Rabu, 03 Juli 2013

Tempat Sampah

4.50 am, dini hari Jumad, 28 Mei 2011, di Larantuka
Seorang lelaki berjalan dari lorong sempit memikul sebuah karung besar yang berisi penuh. Bulan tak bersinar, tetapi lampu jalan cukup menerangi malam dari ujung masuk lorong. Masuk ke jalan besar, tampak dua gadis melintas. Baju kaos tipis, celana short, dan handuk di leher. Lari pagi. Di ujung lorong pertama ke arah barat, dua cowok berdiri menemani seorang gadis yang lagi mengayun tali dan meloncatr. Loncat tali. Si lelaki mengenal mereka. Mereka lahir di kota I ni.
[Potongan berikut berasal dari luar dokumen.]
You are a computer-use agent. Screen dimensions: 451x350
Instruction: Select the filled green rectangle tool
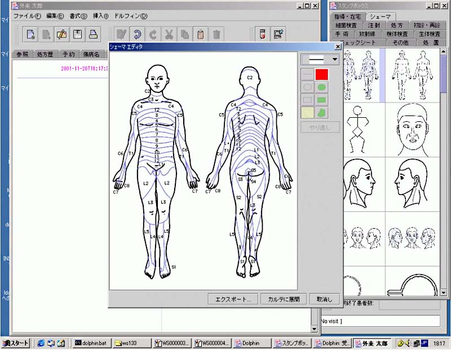pos(322,100)
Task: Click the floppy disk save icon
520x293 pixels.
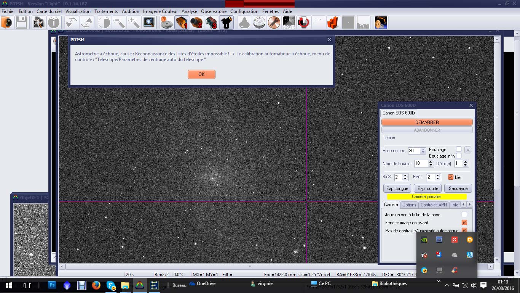Action: (x=21, y=23)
“Ini tempat sampah umum?” tanyanya.
“Oh, bukan,” jawab salah satu cowok, “ini milik pegadaian sini”, lanjutnya.
Di balik pagar, berdiri bangunan anggun di atas pondasi tinggi. Perum pegadaian.
“Ada tempat sampah umum di ujung sana, dekat perempatan pasar,” si cewek bicara terengah-engah setelah menghentikan loncat talinya. Si lelaki melanjutkan perjalanannya.
Di perempatan pasar, bunyi derakan terdengar saat ia membuang karung dari bahunya. Ia pulang,. Masih ada satu karung lagi.
Mengapa harus pagi-pagi? Inilah waktu paling tepat dan paling ‘sopan’ untuk membuang sampah dari rumah-rumah penduduk, menurut yang dikatakan oleh para peneliti.
4.50 pm, Sebulan kemudian, di Waiwerang
Si lelaki berdiri menerawang ke kejauhan. Pulau Solor di depan sana. Pantai indah di bawah kakinya. Tak lama, muncul seorang gadis dan seorang anak kecil dengan bawaan mereka. Si gadis memikul karung besar sementara si anak menenteng tas plastik merah. Dua-duanya berisi penuh.
Di tepi pantai, berdiri bangunan sederhana menyerupai dermaga pendek. Dua kolom ditanam di atas pasir, tiga slopf seperti pada bangunan gedung rumah tinggal, dan bentangan semen di atasnya.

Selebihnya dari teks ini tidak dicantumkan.